In addition to vanilla beans, vanilla bean extract, and vanilla powder have always been essentials in baking and now in cooking in general. The seller of vanilla extract, as well as that of vanilla powder, offers a more economical alternative to vanilla beans, even though its price remains relatively high compared to artificial vanilla flavor. The dilemma arises when vanilla beans are not easily available. Between vanilla extract and vanilla powder, the choice depends more on their application possibilities than on their aromatic potency. Both are suitable for sweet and some savory recipes.
What is pure vanilla extract?
Vanilla extract is probably the most common form of vanilla found in most kitchens. Vanilla is a unique ingredient that adds an exotic touch to both sweet and savory recipes. Vanilla extract, like vanilla powder
How to choose vanilla extract?
Vanilla bean extract is more readily available in stores and is also the least expensive among fully natural commercial forms of vanilla. Different types of vanilla extracts are available, differing in concentration, whether sugar is added to the mix, and the solution used to extract the vanilla flavor. Generally, vanilla extracts with concentrations of 100-200-300-400g of vanilla beans per liter, or even more, can be found. In the United States, regulations require a minimum of 100g of vanilla and 35% alcohol per liter for an extract to be considered pure vanilla. Vanilla extract is usually extracted with a hydroalcoholic solution, but alcohol-free options exist, using glycerin or propylene glycol. The difference is noticeable in the intensity of the aroma, with the alcohol-free version being less intense. Some manufacturers add sugar, corn syrup, or other sweeteners as stabilizers for vanilla extracts. Beyond 3 to 5% sugar, the sugar content can affect the final texture and taste of recipes. Finally, the flavor can be spicy, woody, earthy, floral, cocoa-like, etc., depending on the origin of the vanilla beans (varieties and country of origin) used for the vanilla extract.
What is vanilla powder?
Vanilla powder is made from dried and ground vanilla beans. Vanilla ground composed solely of ground vanilla beans is the best, but ingredients may vary among manufacturers. Some add cornstarch, dextrose, or maltodextrin to prevent the powder from clumping. Vanilla powder is an interesting choice for using dry and alcohol-free vanilla. It is also an excellent alternative to vanilla extract for recipes that cannot tolerate additional liquid or are cooked at high temperatures.
What is the difference between vanilla powder and vanilla extract?
The main difference between vanilla powder and vanilla extract is how they add vanilla flavor to your preparations. Vanilla powder, as the name suggests, comes in a powdered form, while vanilla extract is liquid. This texture difference influences the use of these two vanilla products. Vanilla extract is used in all pastry and creamery preparations, making it the most widely used form of vanilla by culinary professionals and most consumers. Vanilla ground enhances the presence of vanilla in desserts with the black specks of ground vanilla bean. Additionally, vanilla powder does not color light-colored creams and ice creams.

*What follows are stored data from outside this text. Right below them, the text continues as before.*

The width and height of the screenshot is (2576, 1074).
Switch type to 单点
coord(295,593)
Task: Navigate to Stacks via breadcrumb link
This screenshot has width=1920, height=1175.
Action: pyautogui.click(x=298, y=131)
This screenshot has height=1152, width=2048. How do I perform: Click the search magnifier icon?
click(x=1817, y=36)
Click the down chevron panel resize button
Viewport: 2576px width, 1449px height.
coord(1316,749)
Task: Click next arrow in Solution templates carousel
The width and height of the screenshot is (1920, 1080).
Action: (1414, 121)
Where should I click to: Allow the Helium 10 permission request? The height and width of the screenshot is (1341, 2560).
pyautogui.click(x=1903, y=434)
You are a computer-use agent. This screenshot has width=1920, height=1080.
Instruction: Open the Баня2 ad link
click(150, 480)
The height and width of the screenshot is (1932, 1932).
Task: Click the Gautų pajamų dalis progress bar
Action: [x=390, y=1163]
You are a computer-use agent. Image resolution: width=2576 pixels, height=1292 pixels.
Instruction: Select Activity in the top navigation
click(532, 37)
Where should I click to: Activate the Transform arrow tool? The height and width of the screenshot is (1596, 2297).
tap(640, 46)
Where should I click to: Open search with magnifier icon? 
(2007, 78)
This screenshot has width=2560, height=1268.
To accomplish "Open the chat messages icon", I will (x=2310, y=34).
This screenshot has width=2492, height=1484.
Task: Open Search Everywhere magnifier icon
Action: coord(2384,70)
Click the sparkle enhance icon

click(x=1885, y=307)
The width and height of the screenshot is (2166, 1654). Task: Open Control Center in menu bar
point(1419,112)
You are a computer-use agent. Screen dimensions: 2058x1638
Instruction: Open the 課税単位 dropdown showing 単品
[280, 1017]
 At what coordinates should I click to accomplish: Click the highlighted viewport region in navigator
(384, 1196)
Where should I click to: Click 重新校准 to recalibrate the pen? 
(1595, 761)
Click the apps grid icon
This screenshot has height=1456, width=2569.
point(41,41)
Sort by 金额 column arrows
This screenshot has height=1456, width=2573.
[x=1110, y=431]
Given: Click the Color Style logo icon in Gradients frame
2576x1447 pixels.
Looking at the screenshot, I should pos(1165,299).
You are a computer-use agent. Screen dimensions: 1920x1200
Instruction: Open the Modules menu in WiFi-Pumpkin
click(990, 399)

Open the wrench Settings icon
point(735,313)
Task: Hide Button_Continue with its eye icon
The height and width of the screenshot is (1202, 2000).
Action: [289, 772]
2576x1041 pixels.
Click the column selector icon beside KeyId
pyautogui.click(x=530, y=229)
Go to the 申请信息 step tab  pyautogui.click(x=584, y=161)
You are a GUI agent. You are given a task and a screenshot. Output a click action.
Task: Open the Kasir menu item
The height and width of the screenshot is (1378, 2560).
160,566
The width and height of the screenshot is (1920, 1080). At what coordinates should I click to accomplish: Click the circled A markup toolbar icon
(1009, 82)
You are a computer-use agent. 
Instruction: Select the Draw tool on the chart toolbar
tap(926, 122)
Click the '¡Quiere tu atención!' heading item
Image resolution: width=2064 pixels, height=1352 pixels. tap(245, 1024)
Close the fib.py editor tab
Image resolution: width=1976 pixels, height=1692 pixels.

How to add vanilla powder to recipes?
Generally, a teaspoon of vanilla extract is sufficient to impart vanilla flavor to most recipes. Vanilla extract works well in all preparations, as long as they are not sensitive to coloring or the addition of extra liquid. Vanilla extract can be replaced with vanilla powder at any time. Vanilla powder can be incorporated into baking products during preparation or sprinkled on top after baking. Mixed with sugar, vanilla powder is also used to coat doughnuts, cookies, toasts, muffins, and waffles.
When to use vanilla powder or vanilla extract?
Vanilla powder can be used as a substitute for vanilla extract. Both are suitable for most applications, but there are certain recipes where it is preferable to use one over the other to avoid altering the texture or color of the recipes. It’s particularly suitable for applications that do not require the addition of extra liquid to the mixture, as it could affect the outcome. It’s also used in recipes sensitive to coloring, as vanilla extract is dark brown and can easily tint light-colored preparations such as glazes, creams, and ice creams. However, in practice, vanilla extract is the most commonly used form of vanilla in cooking. Vanilla extract is easy to incorporate into recipes, and a small amount is sufficient to flavor any preparation.